Vaqueros verso Oaxaka (di Vittorio Zincone)
Vittorio Zincone
Giornalista e Autore
La nostra prima volta. Mi pare che fosse in uno studio televisivo per una produzione Wilder. Gli proposi anche un lavoro che fece bene a rifiutare.Vaqueros verso Oaxaka
Messico, 1993
La foto. Raramente mi sono sentito John Wayne come in quel momento. Ricordo, che a un certo punto mi sono guardato intorno per vedere se c’era una lattina di olio Cuore e saltare una palizzata (la cultura di Carosello è incancellabile)… non c’era: siamo ripartiti.
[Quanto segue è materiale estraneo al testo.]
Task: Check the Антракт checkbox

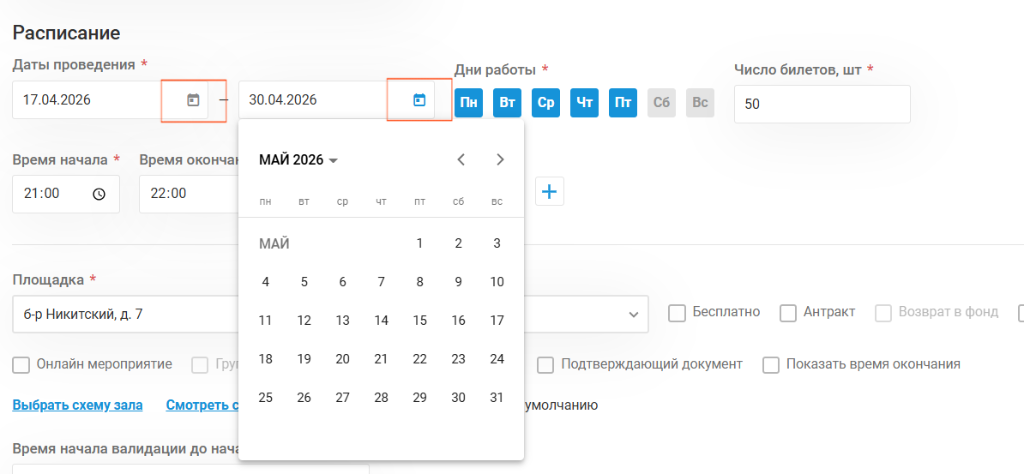Action: tap(788, 313)
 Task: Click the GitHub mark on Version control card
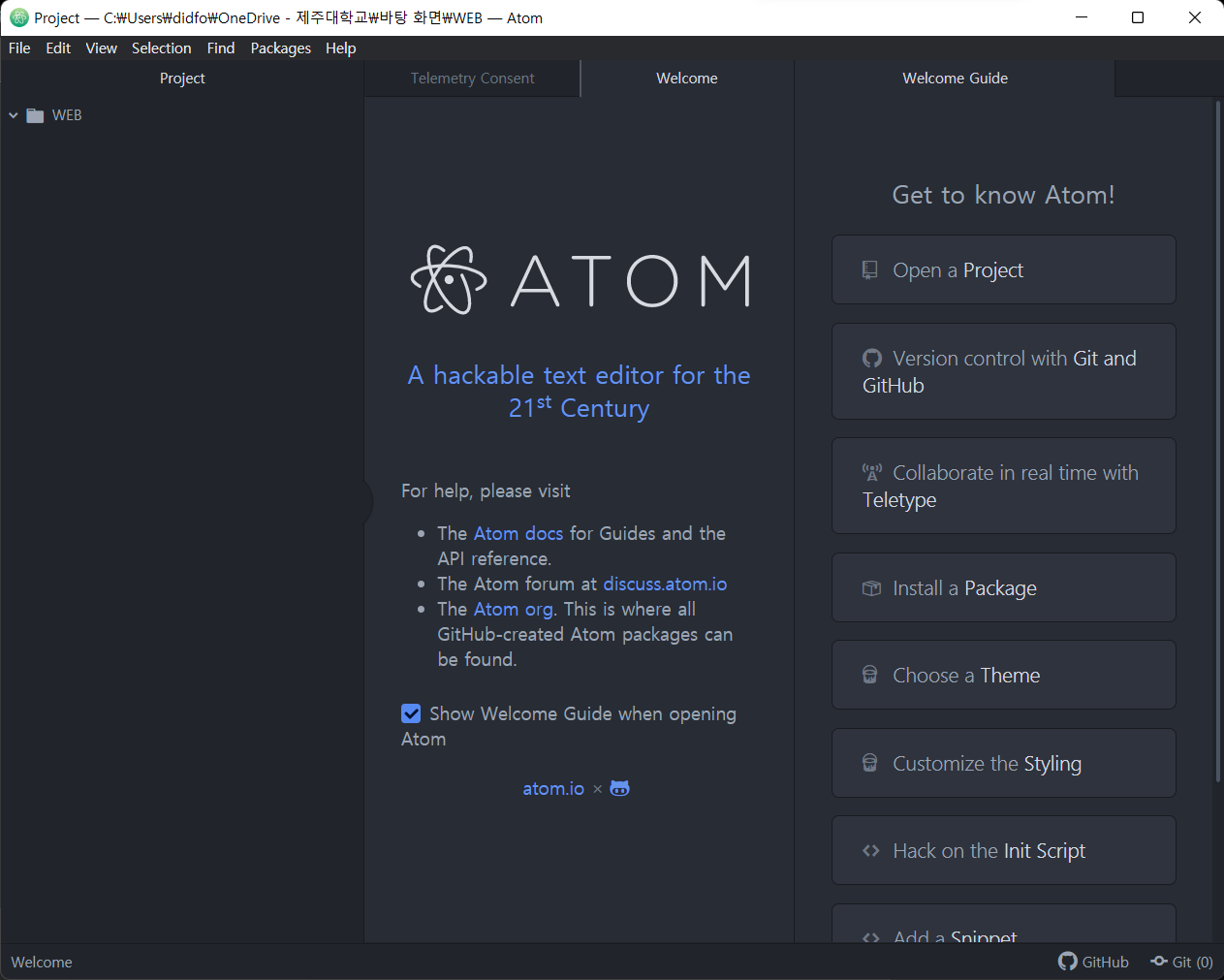pyautogui.click(x=871, y=358)
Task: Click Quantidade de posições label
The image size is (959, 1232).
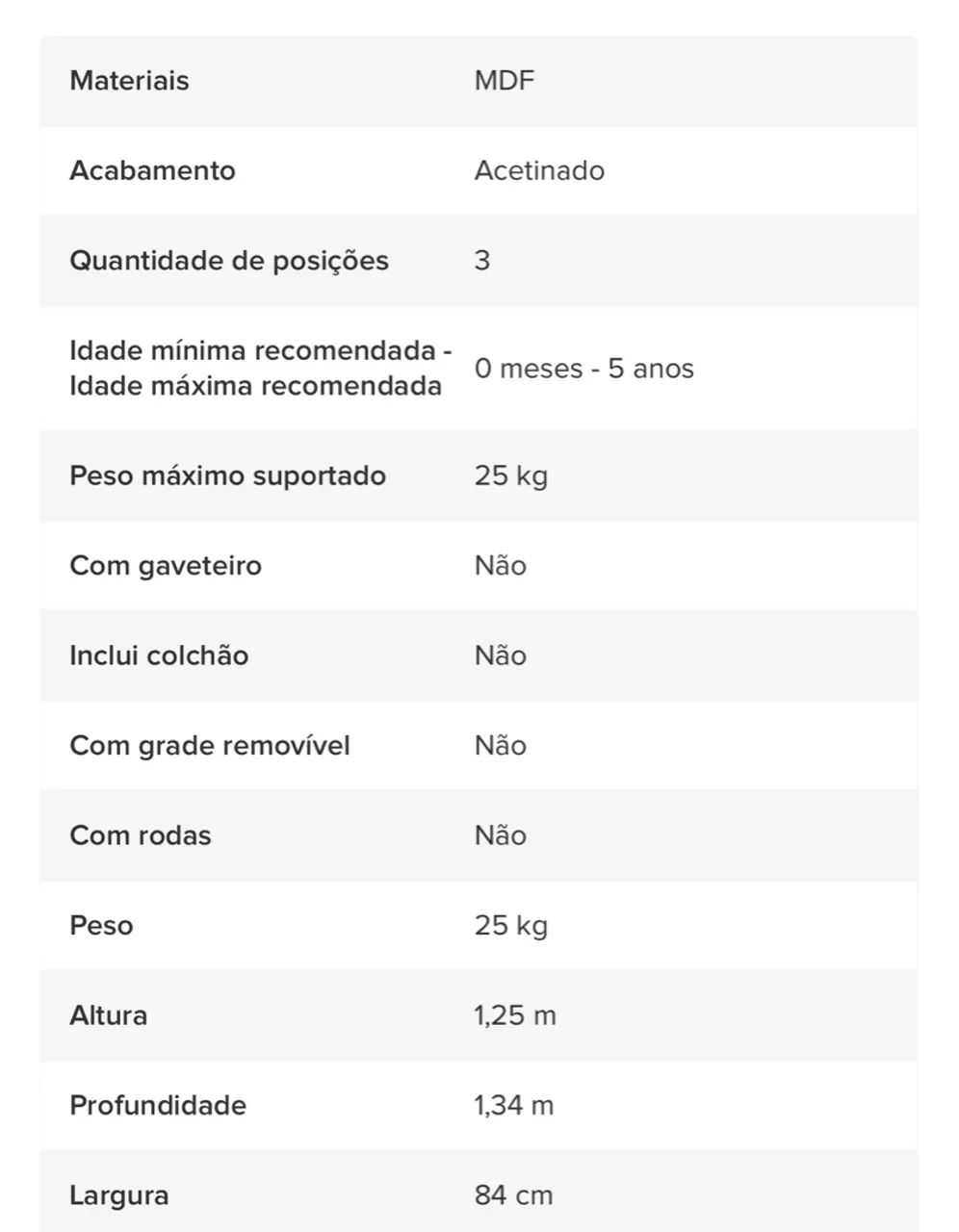Action: coord(228,261)
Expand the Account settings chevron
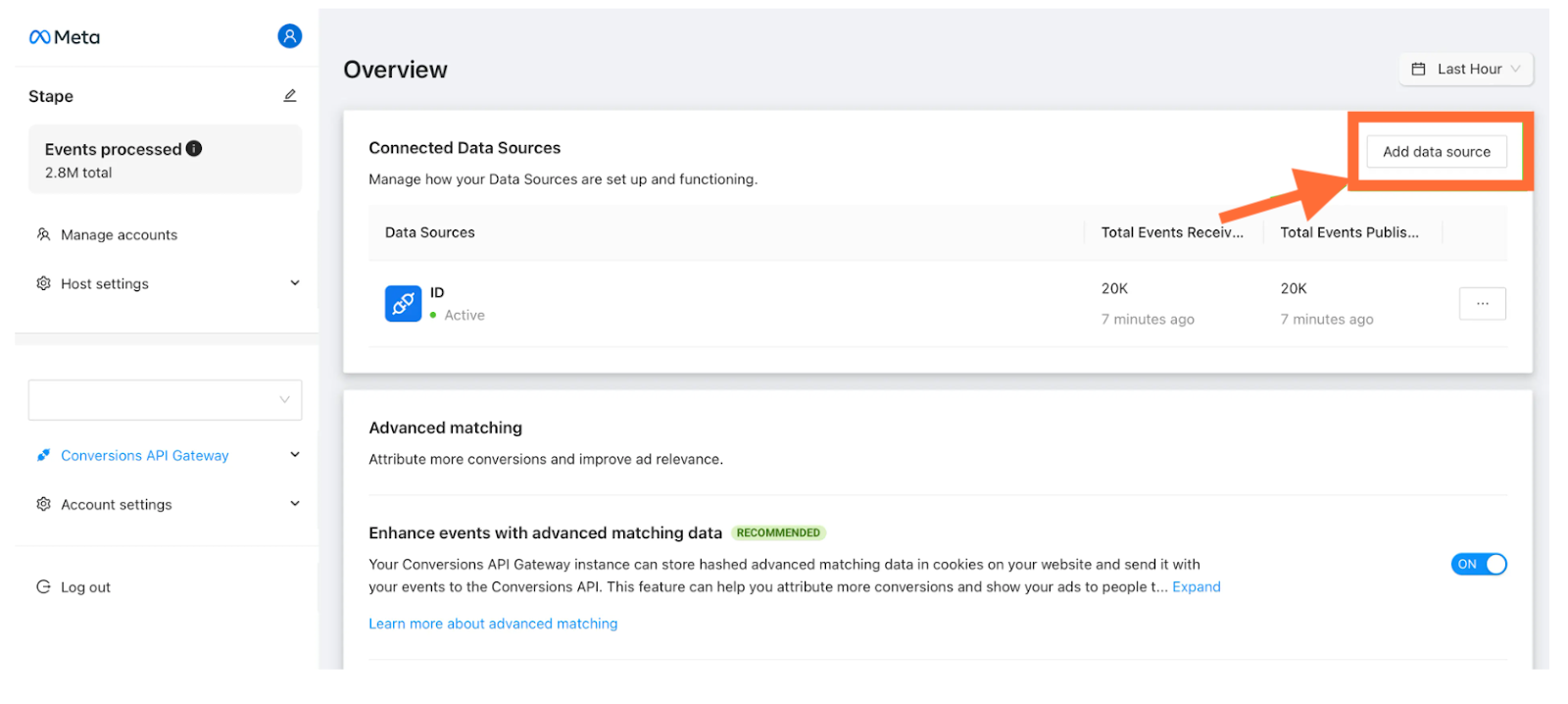 tap(295, 504)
“Okaka”. “Ocsaka”. “Uacsaka”. Avevamo trascorso il pomeriggio ridendo. In un bar affacciato sullo zocalo. Nessuno di noi aveva la minima idea di come si pronunciasse il nome di quel posto infuocato. Ci eravamo finiti quasi per caso. Poi una vecchietta si era avvicinata al nostro tavolo e aveva scandito: “Ua-ha-ka”. E noi, in coro: “Uahaka”. E giù un altro bicchierino di mezcal. Ale si era procurato una decina di quelle larvette che si fanno affogare nel liquore per dargli un sapore più forte. Un compagno della sezione gli aveva raccontato che da vive hanno un effetto allucinogeno. Non aveva perso l’occasione. Rovesciò i vermetti sul tavolo. Giulio propose di farli gareggiare tra loro. Io ne presi uno e me lo infilai in bocca. Si dimenava solleticando il palato. Lo buttai giù con una sorsata. La vecchia si fece il segno della croce.
***
Le piramidi non erano lontane, ma partimmo all’alba. La Nikon ammaccata appesa al collo. Lo squillo delle trombe della Guelaguetza ancora nelle orecchie, gli occhi gonfi di colori e di gonne roteanti nella piazza. Me ne stavo quasi collassato sul sedile posteriore. La faccia schiacciata sul finestrino semi aperto. Entrava l’odore forte dell’erba alta. Li vidi in lontananza, sul bordo della strada. La luce abbracciava la mandria e i due vaqueros chiudevano il corteo trottando. Rallentammo. Arrivò una zaffata animalesca, calda. Chiusi gli occhi. Si fece buio. Vidi Tex rotolare tra le zampe delle vacche. Una sacerdotessa zapoteca con una torcia in mano, in cima alle mura di Monte Albàn, sbraitava. Volavano frecce. Il ranger sparava. Bang. Pensai che non si era mai spinto così a Sud. Urlai: “Attento, Satanasso, attento”. Sentii una frustata fredda. Giulio mi aveva rovesciato mezza borraccia d’acqua sulla nuca. Scesi dalla jeep e scattai.